I see where you're coming from, but I don't think it has to be automatically better to be different. And, under the reworked simple-martial-exotic paradigm, different+better would be an exotic weapon, and have an additional barrier to entry. But if there's a distinctly different style to use of any weapon, I'd say that weapon deserves to exist in this system. To borrow your example, a Katana shouldn't be a tank-slicing beast, sure, but there's no reason that it can't be exactly the same damage dice as, say, an equivalent style sword but instead of normal sword traits it has sweep instead (example pulled from nowhere for illustrative purposes only). Now it plays differently to its competition without being definitively better except for certain play styles that prioritize sweep instead of normal sword traits.

Then there's weapons like the meteor hammer or the 3-section staff or so many others which have few counterparts if any. If Asian-style weapons are only flavor, then these have nowhere to go, and that would be sad.

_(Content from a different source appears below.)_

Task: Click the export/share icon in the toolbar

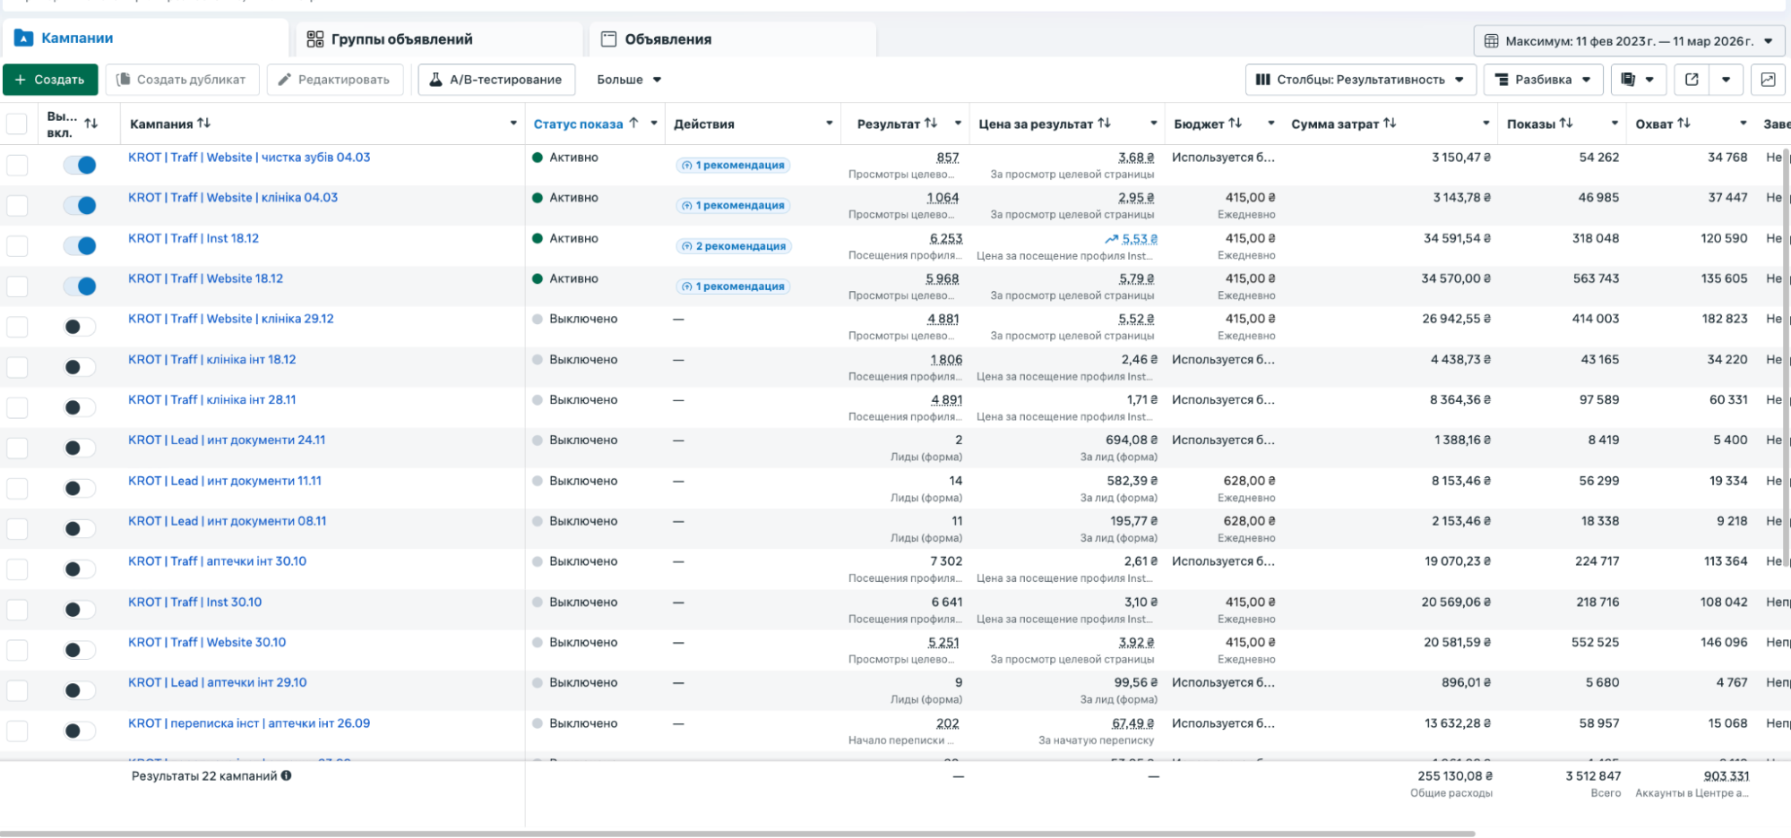Action: click(1692, 80)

I'd be alright with many of these weapons waiting until a later expansion book, but I think it would go a long way to reinforcing uncommon!=exotic to have many of them in the CRB.

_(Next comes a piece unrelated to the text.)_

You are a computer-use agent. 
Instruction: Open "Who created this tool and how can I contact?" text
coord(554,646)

EDIT: for the sake of clarity, I feel this way about any/all weapons outside the bubble of what is usually considered normal in fantasy RPGs, not just Asian weapons. Those just happen to be what was being talked about. I'd love to be able make a Maori-style warrior that uses a Mere Club and Taiaha right out of the gate, for example, and play my favorite Sentinels of the Multiverse character. I could do that be replacing the flavor, sure, but it would feel more exciting if there were mechanical options to differentiate it, too.


Weather Report wrote:
Albatoonoe wrote:
I hope we get away from limited "monk weapons", personally. It always kind of enforced an Asian flavor on a character, which is boring. Not to mention glaring gaps in what they can use. Not even something that sorta resembles a jian.
Me too, I think Asian names should be used for flavour, longsword = katana, greatclub = tetsubo, warhammer = dai tsuchi, etc.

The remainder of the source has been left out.